◆ GIVEN INFORMATION
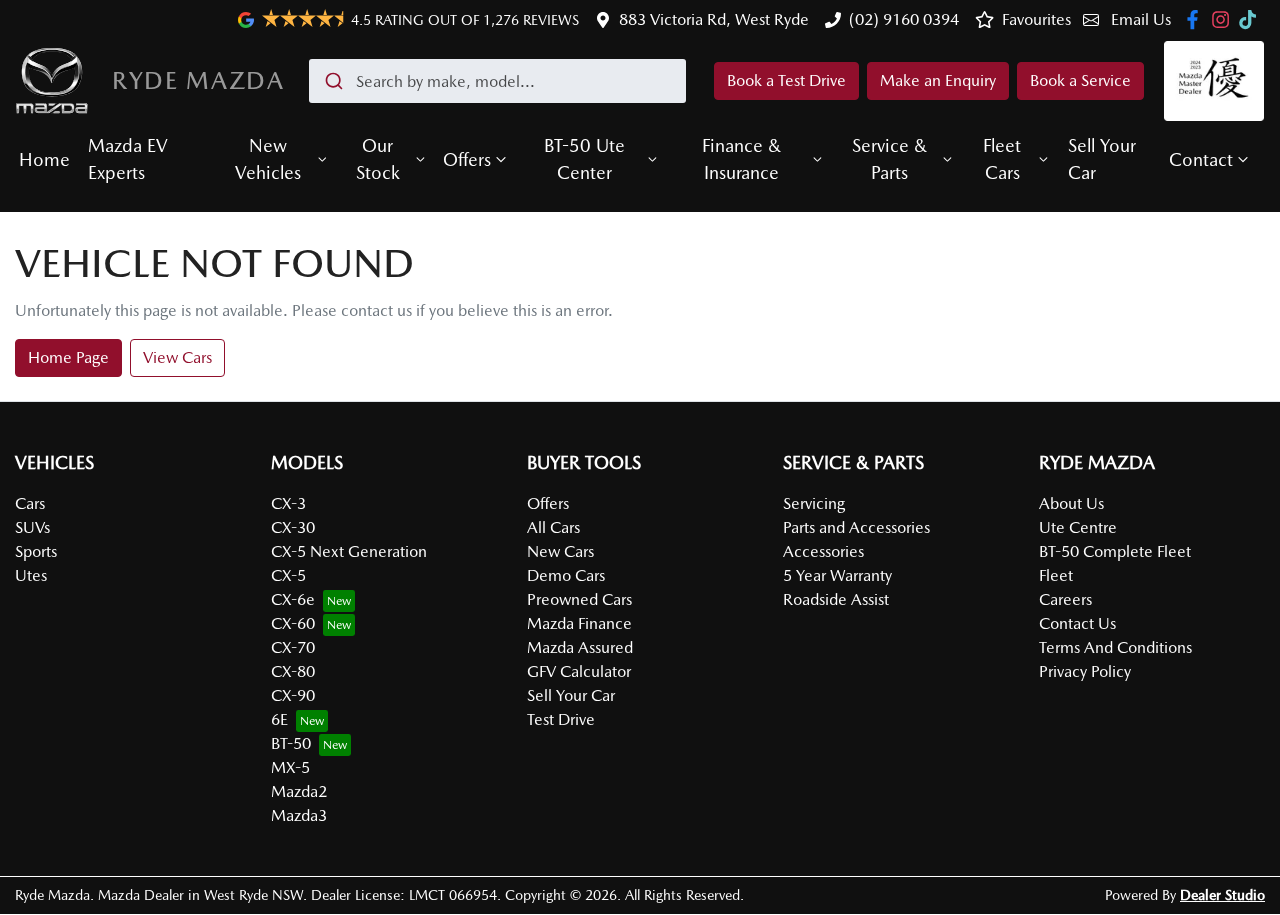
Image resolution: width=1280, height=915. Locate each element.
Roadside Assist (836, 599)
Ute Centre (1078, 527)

...

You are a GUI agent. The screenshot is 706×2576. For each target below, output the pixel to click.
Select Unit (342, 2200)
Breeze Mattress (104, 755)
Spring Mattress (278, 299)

◆ EXERCISE DETAILS
A single figure is required: the number of lines above in which the word "each" occurs.

◆ ANSWER
2